* TASK ITEM
Your answer should be the lines below from the one with "The height and" to the one with "Open the IIS server icon", both included, given again exactly and with nothing added.

Stored data entries
+++
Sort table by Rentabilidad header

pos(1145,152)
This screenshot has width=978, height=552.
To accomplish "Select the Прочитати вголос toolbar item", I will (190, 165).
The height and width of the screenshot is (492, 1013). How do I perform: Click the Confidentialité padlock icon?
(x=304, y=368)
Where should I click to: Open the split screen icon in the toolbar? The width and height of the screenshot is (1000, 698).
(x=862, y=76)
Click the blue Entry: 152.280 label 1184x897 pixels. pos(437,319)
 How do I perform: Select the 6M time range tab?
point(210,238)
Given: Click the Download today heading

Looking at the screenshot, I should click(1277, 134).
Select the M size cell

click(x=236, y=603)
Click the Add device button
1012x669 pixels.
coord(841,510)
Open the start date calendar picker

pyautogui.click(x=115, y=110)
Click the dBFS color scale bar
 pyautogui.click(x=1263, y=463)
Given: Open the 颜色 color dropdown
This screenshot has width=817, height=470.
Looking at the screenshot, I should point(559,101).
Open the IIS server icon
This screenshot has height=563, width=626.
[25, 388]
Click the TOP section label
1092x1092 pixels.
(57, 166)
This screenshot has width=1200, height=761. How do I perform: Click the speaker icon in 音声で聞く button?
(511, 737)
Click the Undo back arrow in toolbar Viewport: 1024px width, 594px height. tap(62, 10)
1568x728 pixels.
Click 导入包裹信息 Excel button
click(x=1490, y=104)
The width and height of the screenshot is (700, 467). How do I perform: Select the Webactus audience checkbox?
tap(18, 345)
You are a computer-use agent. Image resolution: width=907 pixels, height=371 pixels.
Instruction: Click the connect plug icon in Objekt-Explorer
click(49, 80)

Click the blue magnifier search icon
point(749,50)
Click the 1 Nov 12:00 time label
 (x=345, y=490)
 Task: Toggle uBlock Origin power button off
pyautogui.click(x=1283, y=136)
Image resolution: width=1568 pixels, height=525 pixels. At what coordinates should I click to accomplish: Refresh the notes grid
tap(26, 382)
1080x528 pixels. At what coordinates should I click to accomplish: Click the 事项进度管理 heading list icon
+++
* WRITTEN RESPONSE
The height and width of the screenshot is (492, 1013). How do I perform: Click the Confidentialité padlock icon?
(x=304, y=368)
Where should I click to: Open the split screen icon in the toolbar? The width and height of the screenshot is (1000, 698).
(x=862, y=76)
Click the blue Entry: 152.280 label 1184x897 pixels. pos(437,319)
 How do I perform: Select the 6M time range tab?
point(210,238)
Given: Click the Download today heading

Looking at the screenshot, I should click(1277, 134).
Select the M size cell

click(x=236, y=603)
Click the Add device button
1012x669 pixels.
coord(841,510)
Open the start date calendar picker

pyautogui.click(x=115, y=110)
Click the dBFS color scale bar
 pyautogui.click(x=1263, y=463)
Given: Open the 颜色 color dropdown
This screenshot has width=817, height=470.
Looking at the screenshot, I should point(559,101).
Open the IIS server icon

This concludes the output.